From a scientific standpoint, this research also helps us understand the role of fire in ecosystem function. Certainly there is increasing interest in this in the fire-plagued western states where mega-fires have become more common. We have less risk of fire in the humid Northeast, although drier years like this one can increase our risk of fire disturbances and its consequences that can last from years to centuries.
Acadia is a beautiful place to work, and is one of the jewels of the National Park System that Americans today and for many generations to come will enjoy. Knowing how ecosystems function and respond to environmental disturbances is critical to making sure the Acadia of 2100 is as wonderful as it is today.
Scientifically, Acadia is a somewhat unique landscape along the Maine coast being influenced by marine processes, mountain processes, and interior processes of both ecosystems and climate. Because Acadia is a national park, it is protected hopefully forever, and therefore it offers the opportunity to do long-term ecological research that is otherwise difficult to support or preserve in privately held landscapes.
We also know research in Acadia is highly valued by Acadia staff and personnel as they strive to manage this unique resource in the face of increasing stresses from a changing physical and chemical climate and human use. The value of these long-term studies to Acadia, and to science in general, cannot be overstated. Many of the processes that influence our natural resources, from the biogeochemistry of soils and streams to bird populations or microbial communities, take place on scales from seconds and minutes to years, decades and centuries. Too often we are faced with making decisions of policy and management based on science that is overwhelmingly focused on short-term research as a function of typical three- to five-year funding cycles. Some of the watershed approaches being developed by Acadia management, and our watershed project as a research example, have the potential to unlock unknowns about how ecosystems function and respond to disturbance over the long-term of decades or more, which is ultimately the goal.

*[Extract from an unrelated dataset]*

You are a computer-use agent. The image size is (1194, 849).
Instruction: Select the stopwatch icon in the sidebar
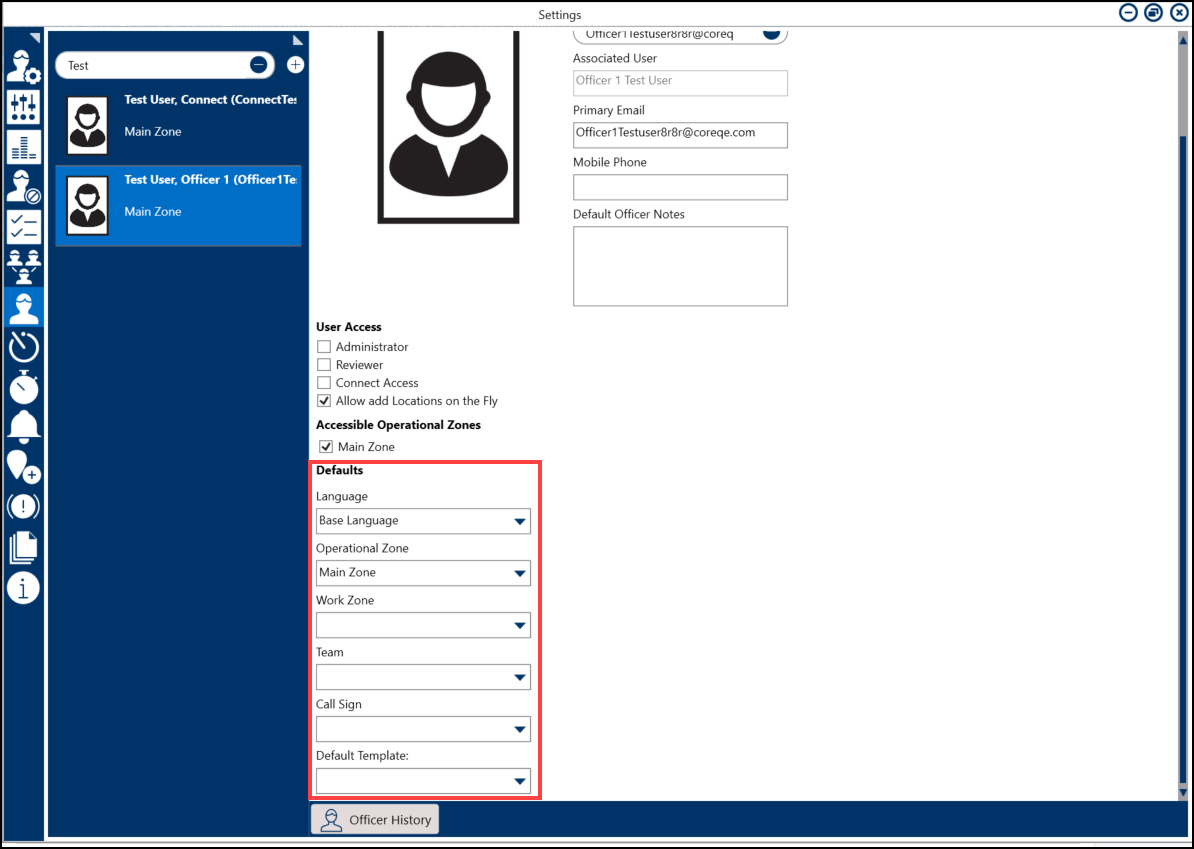pyautogui.click(x=23, y=386)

This research may be in Acadia, but what we are learning about how these forested watersheds function and respond to environmental stress have a lot to tell us about how the Maine landscape is responding to a change, including management, natural disturbances and a rapidly changing climate. We have been operating another paired watershed study about 60 km inland from Acadia to study nitrogen and sulfur, where we have manipulated one of the two watersheds by adding fertilizer for 27 years, something you could never do inside a national park, but research that complements our understanding of watershed processes in Acadia.
However, both the Acadia study and this other study, called the Bear Brook Watershed in Maine, reinforce and reveal many aspects of our understanding of how ecosystems function and allow us to test and validate insights from one site with data from another. These studies give us information on the effectiveness of the Clean Air Act, the risks and consequences of fire in our forests, the negative and positive consequences of declining atmospheric deposition of nitrogen, nutrient dynamics that are relevant to the sustainability of forests when used as fiber and bioenergy sources, impacts of changes in watersheds on the quality and quantity of freshwater draining them as lakes and streams, and impacts on wildlife and fisheries due to changes in the ecosystem.
Ivan Fernandez is a professor of soil science and forest resources in the School of Forest Resource and cooperating professor in the Climate Change Institute. Mike Jakubowski is a graduate student in the School of Forest Resources pursuing a master’s in plant, soil and environmental sciences.